Dal punto di vista clinico invece, al controllo dei 3 mesi, per il momento non ci sono conseguenze preoccupanti. «Fortunatamente gli esiti a distanza sono in prevalenza limitati. In buona parte delle persone che sono state analizzate approfonditamente c’è una guarigione dall’infezione e un buon recupero dai problemi soprattutto a livello polmonare – sottolinea il medico –. Quelli che invece ancora hanno questo tipo di problematica sono inseriti in un programma ulteriore di controlli. Anche questi potrebbero risolversi. Ma ancora non lo sappiamo». Le conseguenze di tipo polmonare sono quelle più frequenti. «La funzione respiratoria, anche sulla base dei test effettuati – continua –, è relativamente normale ma in alcuni, all’analisi della TAC del torace, restano dei segni a livello della struttura del polmone che denotano, con molta probabilità, gli esiti della malattia».

Con attenzione sono da valutare poi le persone che avevano già una patologia, per esempio di tipo cardiologico o respiratorio, prima del Covid. «Queste situazioni, con le complicanze portate dall’infezione del virus, hanno necessità di essere controllate e seguite nel tempo in modo approfondito e rientrano nei controlli di secondo livello», aggiunge Fattirolli.
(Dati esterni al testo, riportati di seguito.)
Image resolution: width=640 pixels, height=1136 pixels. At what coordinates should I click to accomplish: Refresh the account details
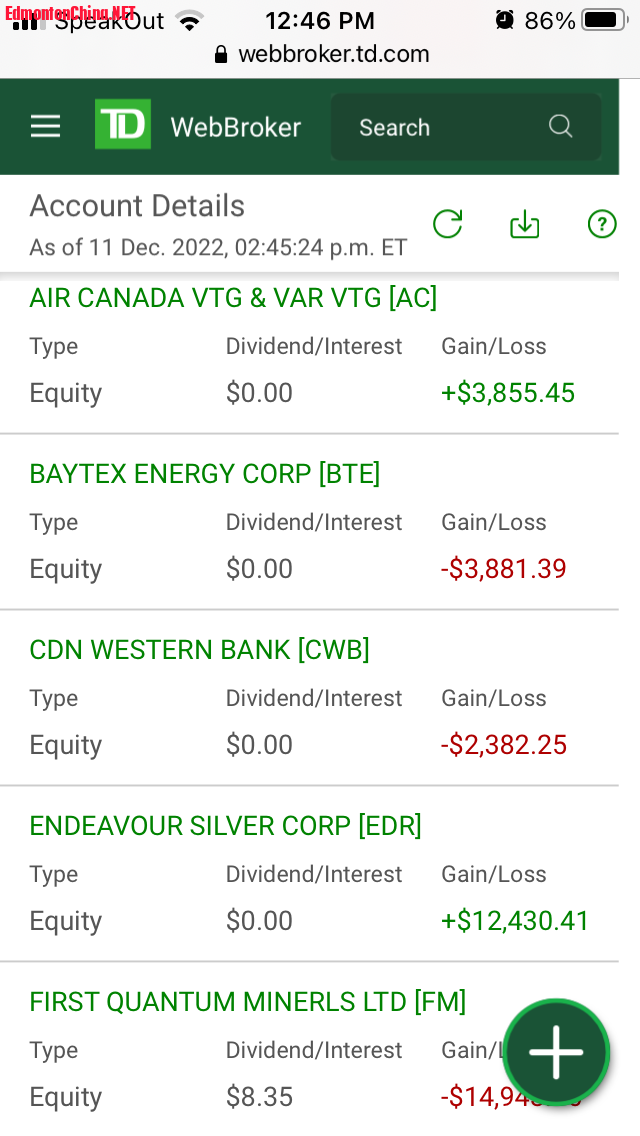447,224
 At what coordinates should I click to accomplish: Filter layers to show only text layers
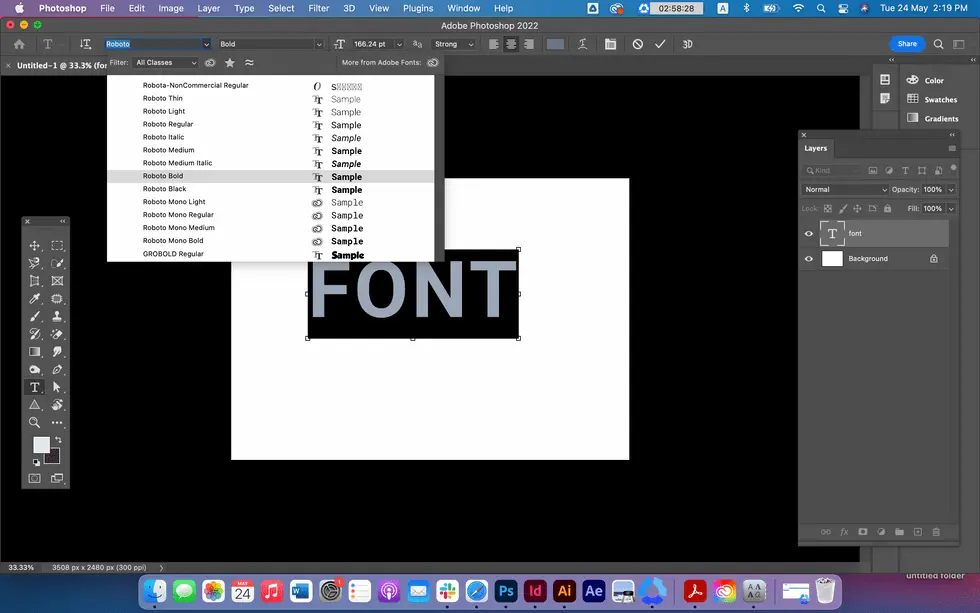pos(905,171)
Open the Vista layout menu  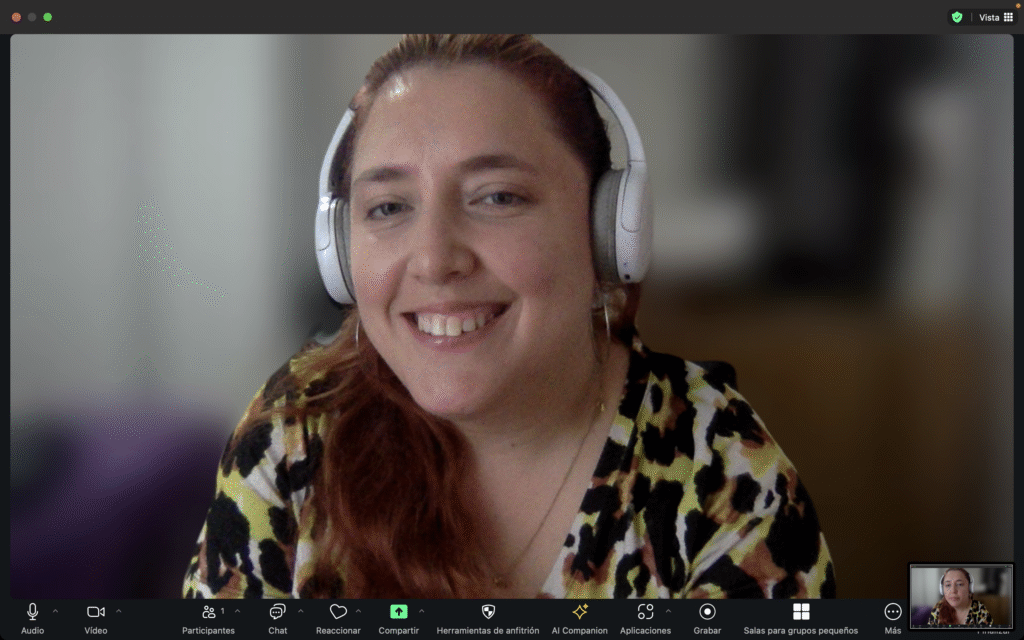[x=996, y=17]

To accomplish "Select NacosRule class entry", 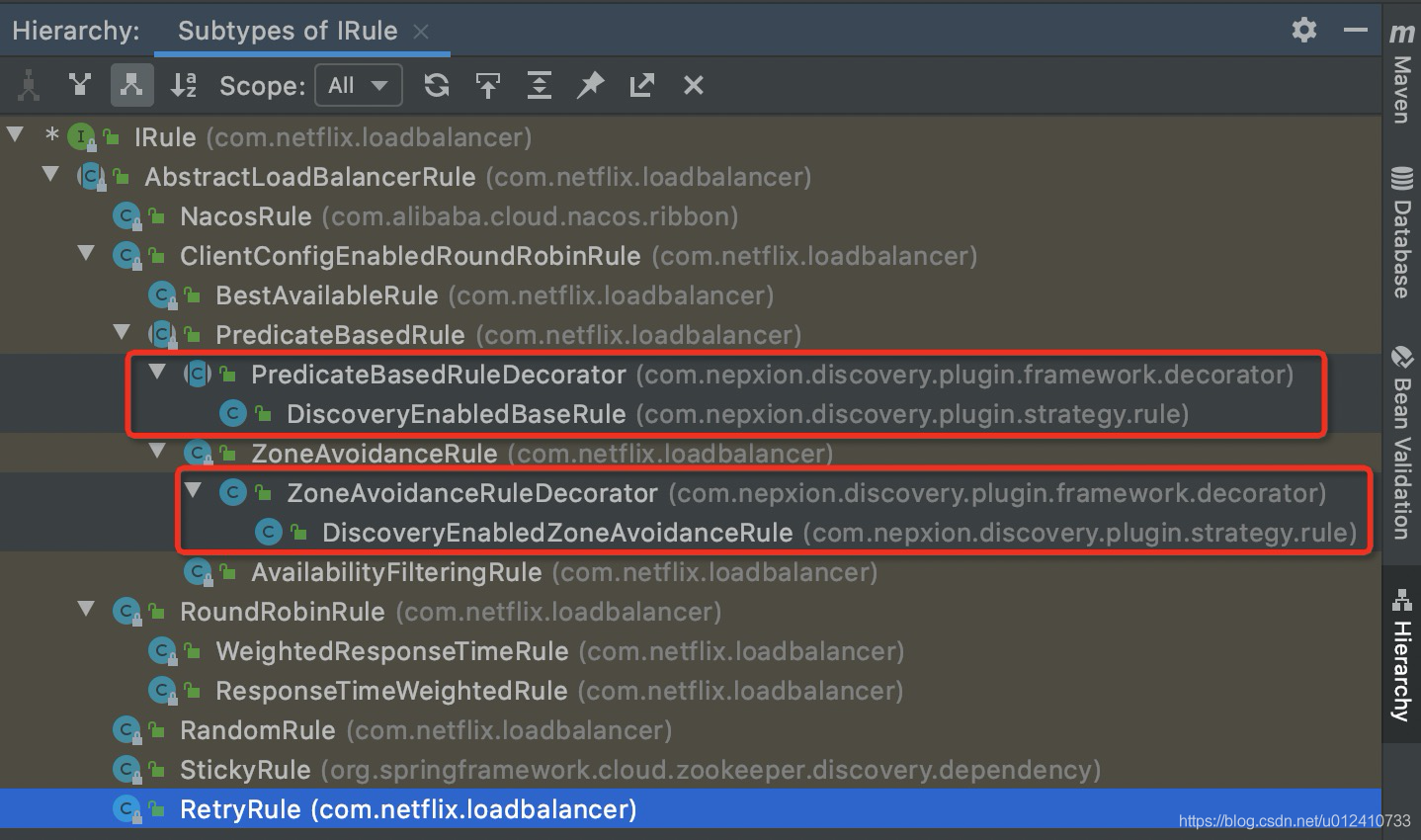I will coord(245,216).
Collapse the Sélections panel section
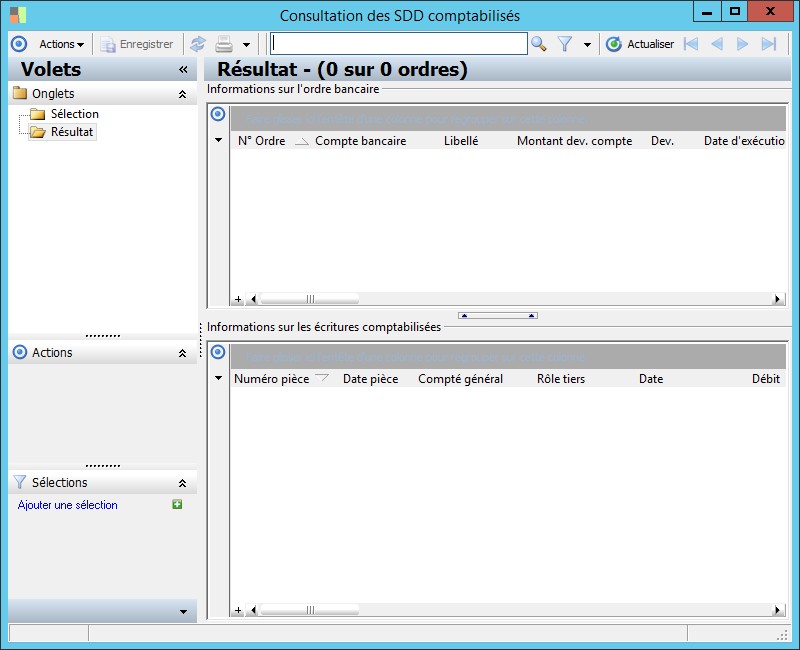Image resolution: width=800 pixels, height=650 pixels. (x=182, y=483)
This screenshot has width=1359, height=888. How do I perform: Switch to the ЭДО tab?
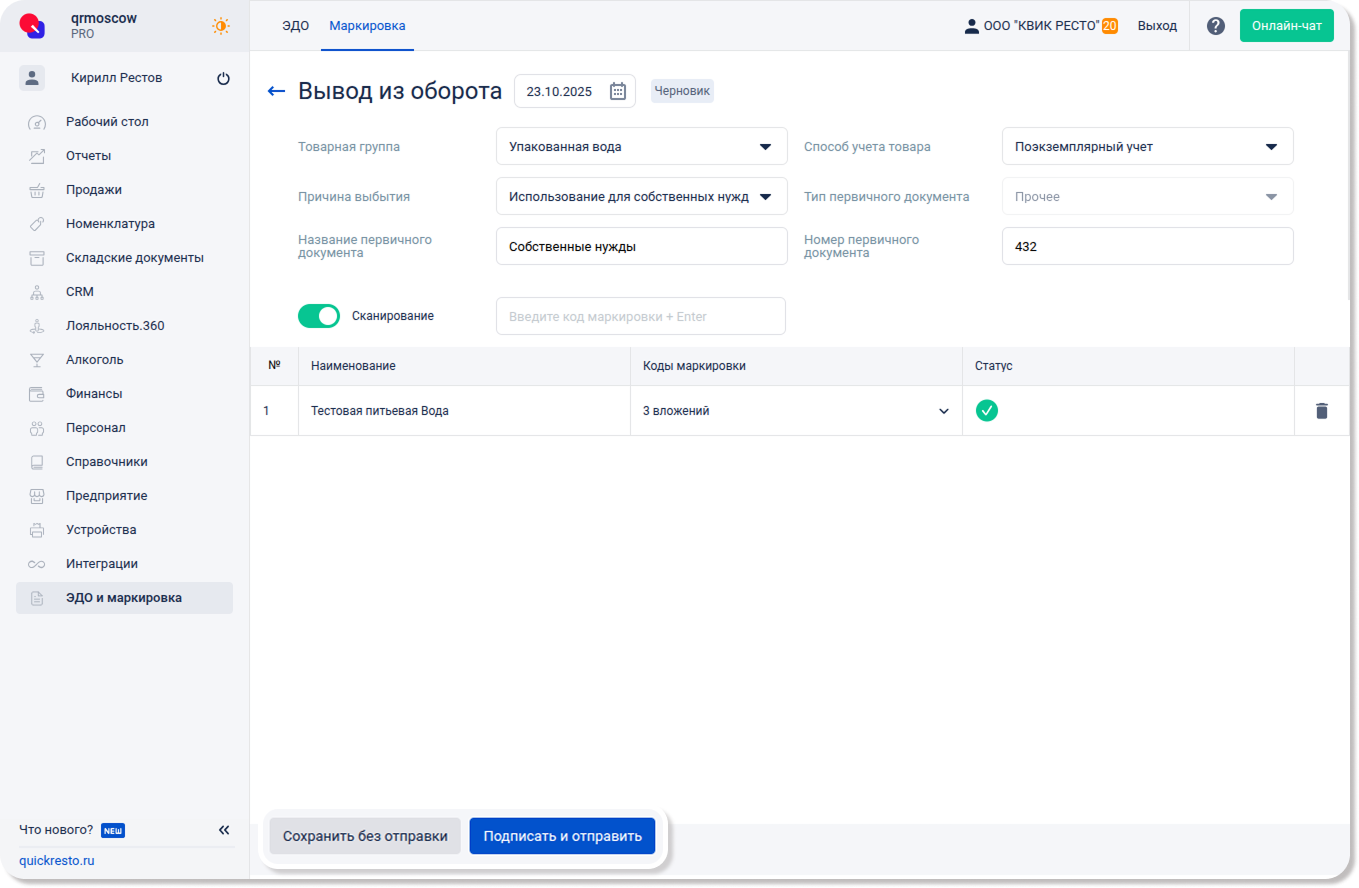[x=295, y=26]
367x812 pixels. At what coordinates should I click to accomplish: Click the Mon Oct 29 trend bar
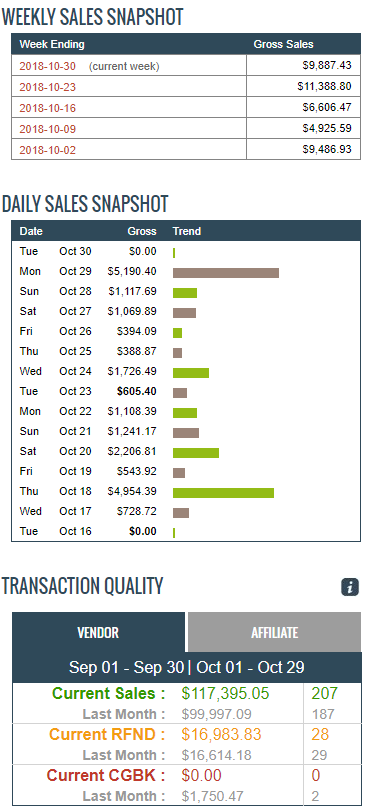click(x=226, y=273)
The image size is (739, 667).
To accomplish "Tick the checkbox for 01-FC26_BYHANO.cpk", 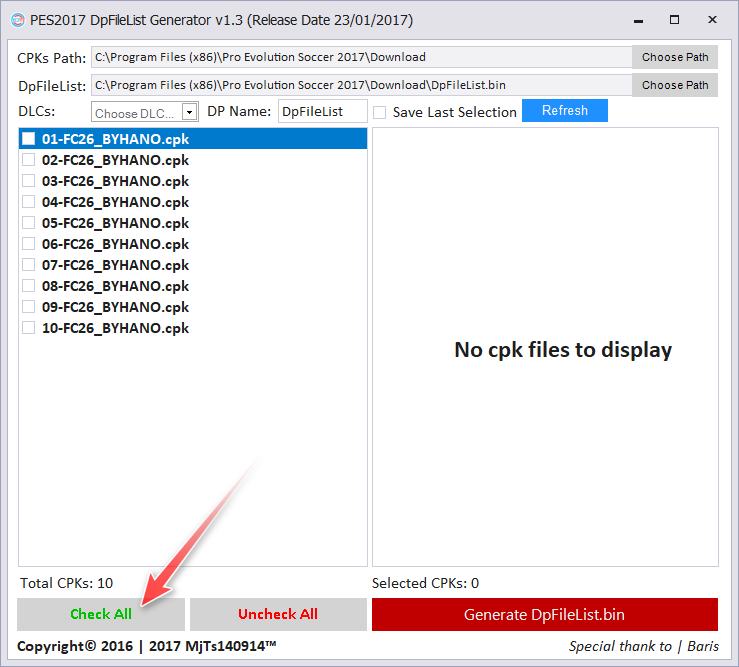I will pyautogui.click(x=29, y=139).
Dopo la parte assistenziale, c’è l’aspetto scientifico del programma avviato dall’azienda ospedaliera universitaria. «Questa ricerca – sottolinea il medico – ci sta insegnando tutto perché di questa malattia non sapevamo niente. Tutti abbiamo dovuto imparare tante cose, ognuno per la sua parte. Alcuni aspetti sono stati imprevedibili: prima di tutto la capacità di reazione al virus, la necessità di essere veloci a capire, analizzare, studiare, interpretare il virus. Lo stiamo vedendo anche nell’ambito dei vaccini». Per questo la raccolta dei dati si è allargata: in questo momento ci sono molti ricercatori impegnati nei vari settori e Careggi sta partecipando anche a un progetto di studio regionale coordinato dall’Azienda regionale di sanità.

Il professore, infine, si sofferma sulle misure adottate per contenere il contagio. «Siamo in tutto il mondo invitati a seguirle. Sono accorgimenti che non sono diversi da quelli adottati nei precedenti periodi storici: stiamo lontani, copriamoci la bocca, laviamoci le mani». E poi rileva la situazione complicata, con tanti malati da seguire, in condizioni difficili. «Vivo quotidianamente in ospedale: la pressione sui nostri reparti è alta. Come anche in tutta la società. Dovremo fare i conti con questa situazione ancora per lungo tempo. Se seguiamo le regole in modo rigoroso, abbiamo la possibilità di tornare a una vita normale. Ma ognuno deve fare la propria parte. Dobbiamo essere una comunità – conclude Fattirolli – che si prende cura di se stessa».